Stored records:
■ ■ ■ ■

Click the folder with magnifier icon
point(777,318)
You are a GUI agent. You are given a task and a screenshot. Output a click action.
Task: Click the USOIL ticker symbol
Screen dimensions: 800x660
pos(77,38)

■ ■ ■ ■

**Task to complete:**
Keep every word the same and copy out all of the entries.

**Exercise solution:**
Click the folder with magnifier icon
point(777,318)
You are a GUI agent. You are given a task and a screenshot. Output a click action.
Task: Click the USOIL ticker symbol
Screen dimensions: 800x660
pos(77,38)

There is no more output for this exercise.